● EXERCISE: Rewrite the listing from the line containing "Given: Open Repository.js file" through the end of the listing, both included, with "teal" changed to "navy" and nothing else altered.

● TASK DATA:

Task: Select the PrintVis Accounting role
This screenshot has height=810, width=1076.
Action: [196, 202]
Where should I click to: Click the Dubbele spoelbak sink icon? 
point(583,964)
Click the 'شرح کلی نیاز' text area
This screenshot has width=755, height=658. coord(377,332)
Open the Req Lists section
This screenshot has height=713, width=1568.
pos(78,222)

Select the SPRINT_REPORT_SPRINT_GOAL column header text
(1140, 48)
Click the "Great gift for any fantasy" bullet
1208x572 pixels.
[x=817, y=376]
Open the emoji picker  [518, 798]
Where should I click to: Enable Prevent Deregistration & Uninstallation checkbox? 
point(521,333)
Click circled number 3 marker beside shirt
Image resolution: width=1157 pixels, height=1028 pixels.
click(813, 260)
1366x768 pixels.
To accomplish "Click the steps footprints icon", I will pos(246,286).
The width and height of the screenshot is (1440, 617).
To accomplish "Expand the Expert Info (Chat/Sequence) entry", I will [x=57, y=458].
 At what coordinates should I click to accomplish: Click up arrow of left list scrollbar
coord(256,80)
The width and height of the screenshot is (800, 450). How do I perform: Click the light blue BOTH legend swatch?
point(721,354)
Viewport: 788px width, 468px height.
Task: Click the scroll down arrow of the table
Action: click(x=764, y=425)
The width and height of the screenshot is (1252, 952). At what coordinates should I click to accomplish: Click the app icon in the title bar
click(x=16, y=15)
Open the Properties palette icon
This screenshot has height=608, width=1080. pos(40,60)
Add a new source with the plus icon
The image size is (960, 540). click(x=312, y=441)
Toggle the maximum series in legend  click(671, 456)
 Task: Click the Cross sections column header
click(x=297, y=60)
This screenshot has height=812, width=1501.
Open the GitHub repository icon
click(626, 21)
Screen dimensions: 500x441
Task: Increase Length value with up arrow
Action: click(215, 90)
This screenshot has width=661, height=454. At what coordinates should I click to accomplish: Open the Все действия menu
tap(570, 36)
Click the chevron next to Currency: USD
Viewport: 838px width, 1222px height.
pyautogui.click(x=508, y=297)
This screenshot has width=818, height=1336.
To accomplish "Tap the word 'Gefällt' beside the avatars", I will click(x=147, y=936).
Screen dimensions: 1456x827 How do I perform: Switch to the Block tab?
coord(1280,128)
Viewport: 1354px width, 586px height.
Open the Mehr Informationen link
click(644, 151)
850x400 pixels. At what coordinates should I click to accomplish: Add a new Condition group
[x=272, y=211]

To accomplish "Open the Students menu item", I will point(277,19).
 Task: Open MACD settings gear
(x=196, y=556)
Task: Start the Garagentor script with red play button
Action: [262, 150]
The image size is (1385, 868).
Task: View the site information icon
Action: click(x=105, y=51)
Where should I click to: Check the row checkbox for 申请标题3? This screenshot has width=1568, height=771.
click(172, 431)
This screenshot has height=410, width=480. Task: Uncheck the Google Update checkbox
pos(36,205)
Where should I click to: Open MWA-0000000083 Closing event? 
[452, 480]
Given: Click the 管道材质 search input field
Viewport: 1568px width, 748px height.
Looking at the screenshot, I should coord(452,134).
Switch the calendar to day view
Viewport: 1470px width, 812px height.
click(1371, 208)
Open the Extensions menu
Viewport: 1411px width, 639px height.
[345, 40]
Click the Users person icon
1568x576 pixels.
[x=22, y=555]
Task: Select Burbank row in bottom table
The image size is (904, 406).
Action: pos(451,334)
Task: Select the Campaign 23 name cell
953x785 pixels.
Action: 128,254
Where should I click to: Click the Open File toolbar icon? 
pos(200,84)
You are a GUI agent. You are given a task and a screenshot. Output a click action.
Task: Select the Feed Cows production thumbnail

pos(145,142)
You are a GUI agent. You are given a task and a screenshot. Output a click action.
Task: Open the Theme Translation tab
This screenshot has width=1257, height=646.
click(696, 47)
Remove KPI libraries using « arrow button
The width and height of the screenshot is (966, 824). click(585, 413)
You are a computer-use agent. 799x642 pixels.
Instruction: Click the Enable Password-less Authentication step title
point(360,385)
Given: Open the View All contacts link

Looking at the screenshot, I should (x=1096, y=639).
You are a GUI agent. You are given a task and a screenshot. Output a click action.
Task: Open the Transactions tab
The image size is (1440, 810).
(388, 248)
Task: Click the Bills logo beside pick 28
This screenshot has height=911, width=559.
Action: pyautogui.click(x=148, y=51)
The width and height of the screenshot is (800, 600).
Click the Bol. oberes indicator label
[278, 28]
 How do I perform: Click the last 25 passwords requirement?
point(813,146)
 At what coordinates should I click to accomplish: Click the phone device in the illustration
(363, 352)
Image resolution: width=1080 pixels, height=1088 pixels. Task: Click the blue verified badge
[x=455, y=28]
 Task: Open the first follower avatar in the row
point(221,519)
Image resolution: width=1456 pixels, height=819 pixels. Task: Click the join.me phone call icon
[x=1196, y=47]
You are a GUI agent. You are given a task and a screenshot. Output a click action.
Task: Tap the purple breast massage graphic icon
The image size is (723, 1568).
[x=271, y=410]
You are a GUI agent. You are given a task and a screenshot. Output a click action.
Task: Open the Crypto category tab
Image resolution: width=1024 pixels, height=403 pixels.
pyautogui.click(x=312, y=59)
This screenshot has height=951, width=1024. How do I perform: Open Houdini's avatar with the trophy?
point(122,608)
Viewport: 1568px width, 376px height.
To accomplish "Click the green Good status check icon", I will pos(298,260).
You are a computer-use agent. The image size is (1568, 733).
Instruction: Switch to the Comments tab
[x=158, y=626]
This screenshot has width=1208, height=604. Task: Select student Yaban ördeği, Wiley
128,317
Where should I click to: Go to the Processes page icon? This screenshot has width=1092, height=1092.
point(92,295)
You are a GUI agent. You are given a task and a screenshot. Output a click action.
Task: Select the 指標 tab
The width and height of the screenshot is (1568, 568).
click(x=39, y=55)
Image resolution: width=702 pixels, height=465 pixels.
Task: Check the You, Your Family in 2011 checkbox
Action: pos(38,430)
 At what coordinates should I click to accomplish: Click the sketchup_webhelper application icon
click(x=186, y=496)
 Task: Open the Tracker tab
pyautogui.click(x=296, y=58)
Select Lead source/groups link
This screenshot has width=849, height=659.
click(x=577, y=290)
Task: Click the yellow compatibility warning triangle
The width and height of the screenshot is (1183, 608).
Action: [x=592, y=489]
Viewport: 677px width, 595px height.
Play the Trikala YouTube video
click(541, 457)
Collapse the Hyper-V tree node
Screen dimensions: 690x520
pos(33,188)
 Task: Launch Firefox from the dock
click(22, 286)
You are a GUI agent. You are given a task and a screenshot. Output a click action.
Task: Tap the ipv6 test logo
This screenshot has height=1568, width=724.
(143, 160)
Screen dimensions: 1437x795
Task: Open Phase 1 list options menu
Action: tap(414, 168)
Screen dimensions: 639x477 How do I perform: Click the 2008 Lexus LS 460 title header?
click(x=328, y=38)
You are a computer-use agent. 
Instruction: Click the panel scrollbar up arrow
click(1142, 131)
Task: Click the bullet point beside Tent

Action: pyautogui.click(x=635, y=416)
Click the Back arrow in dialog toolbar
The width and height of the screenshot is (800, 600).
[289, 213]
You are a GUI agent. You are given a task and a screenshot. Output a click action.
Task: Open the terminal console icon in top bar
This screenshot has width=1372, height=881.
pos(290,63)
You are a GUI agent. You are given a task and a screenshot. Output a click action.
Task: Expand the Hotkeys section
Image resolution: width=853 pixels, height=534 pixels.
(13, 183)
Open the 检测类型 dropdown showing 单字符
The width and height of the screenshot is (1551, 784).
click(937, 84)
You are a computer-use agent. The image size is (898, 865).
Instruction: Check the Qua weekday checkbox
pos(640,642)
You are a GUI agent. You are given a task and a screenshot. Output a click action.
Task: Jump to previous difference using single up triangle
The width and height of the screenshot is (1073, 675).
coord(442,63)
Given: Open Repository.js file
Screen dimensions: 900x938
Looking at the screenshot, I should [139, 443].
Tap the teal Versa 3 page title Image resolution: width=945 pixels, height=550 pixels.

● ANSWER FOR THE TASK:
Given: Open Repository.js file
Screen dimensions: 900x938
Looking at the screenshot, I should [139, 443].
Tap the navy Versa 3 page title Image resolution: width=945 pixels, height=550 pixels.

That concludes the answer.